= EXERCISE AIM =
Somewhere below is a line with "The width and height of the screenshot is (1034, 606)." and, later, a line with "Given: Expand the Control Panel submenu arrow"; repeat those two lines and all the lines between them, exactly as they are.

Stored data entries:
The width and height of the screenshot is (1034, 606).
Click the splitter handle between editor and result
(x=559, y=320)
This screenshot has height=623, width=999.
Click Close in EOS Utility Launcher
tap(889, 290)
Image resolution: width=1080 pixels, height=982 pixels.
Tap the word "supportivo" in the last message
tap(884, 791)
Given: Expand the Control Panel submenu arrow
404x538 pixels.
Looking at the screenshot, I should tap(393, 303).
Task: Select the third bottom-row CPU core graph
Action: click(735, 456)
--
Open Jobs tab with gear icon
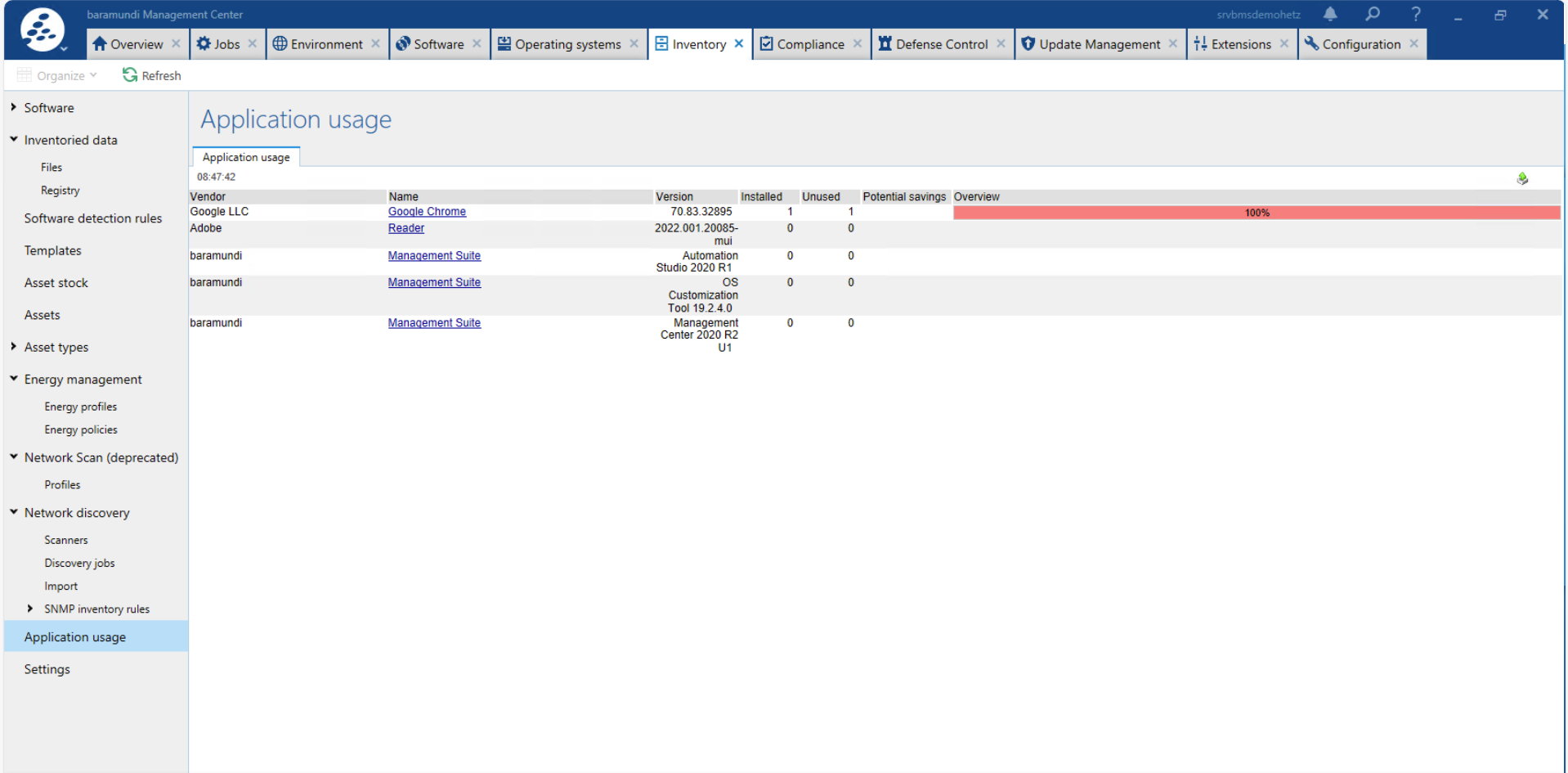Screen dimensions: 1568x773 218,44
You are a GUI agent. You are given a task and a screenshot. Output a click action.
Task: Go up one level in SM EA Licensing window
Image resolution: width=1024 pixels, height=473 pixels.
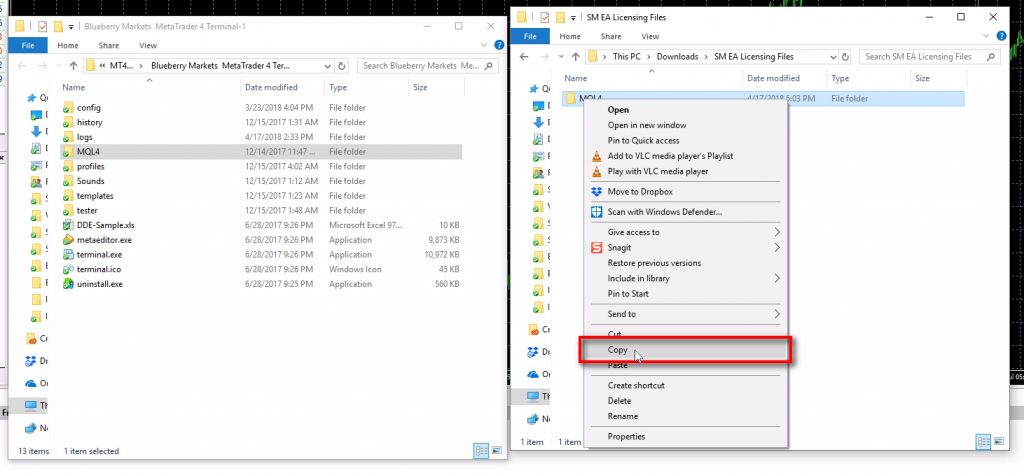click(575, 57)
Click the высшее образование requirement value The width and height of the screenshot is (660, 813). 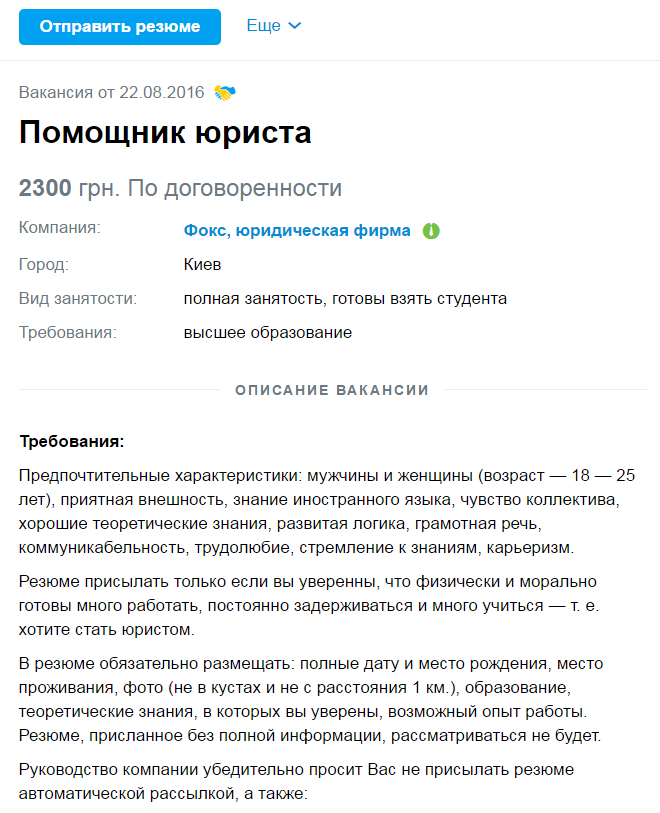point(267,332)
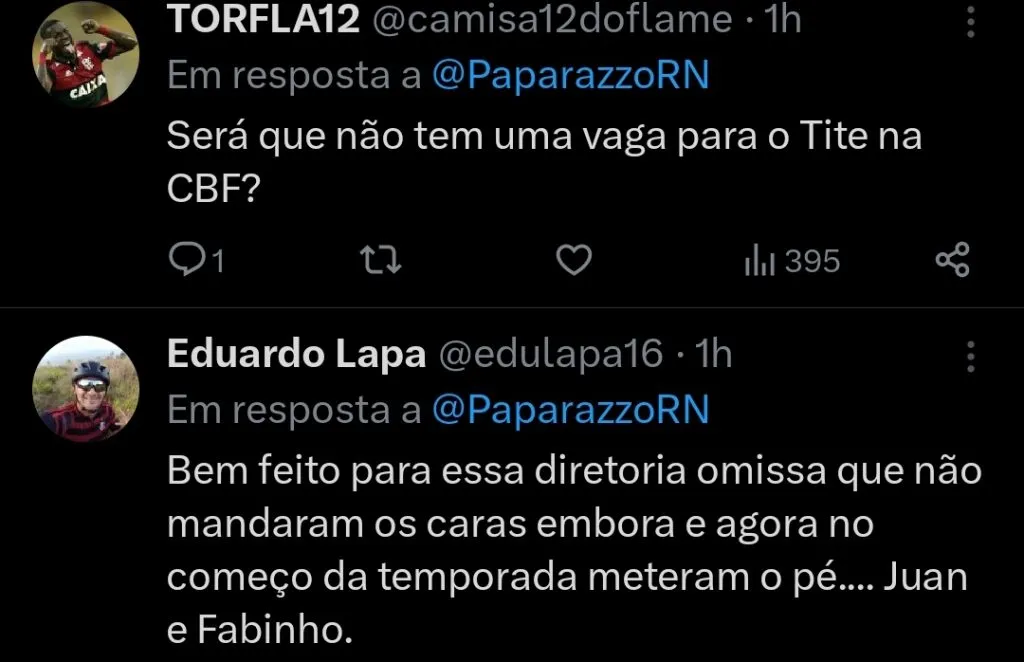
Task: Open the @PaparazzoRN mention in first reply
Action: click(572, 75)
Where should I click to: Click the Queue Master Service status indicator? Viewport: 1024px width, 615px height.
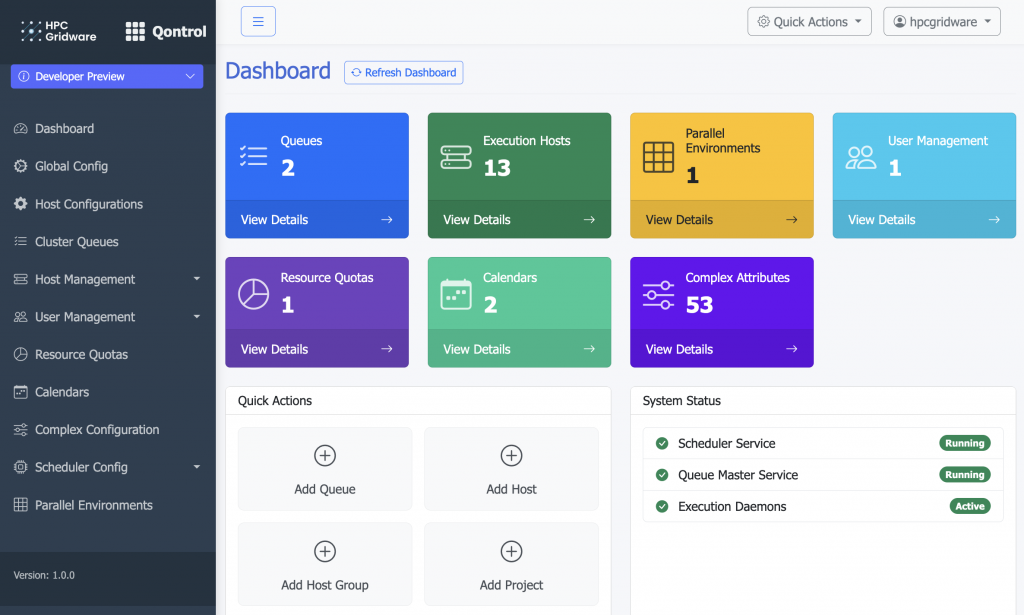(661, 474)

= RESPONSE TO THIS TASK =
The width and height of the screenshot is (1034, 606).
Click the splitter handle between editor and result
(x=559, y=320)
This screenshot has height=623, width=999.
Click Close in EOS Utility Launcher
tap(889, 290)
Image resolution: width=1080 pixels, height=982 pixels.
Tap the word "supportivo" in the last message
tap(884, 791)
Given: Expand the Control Panel submenu arrow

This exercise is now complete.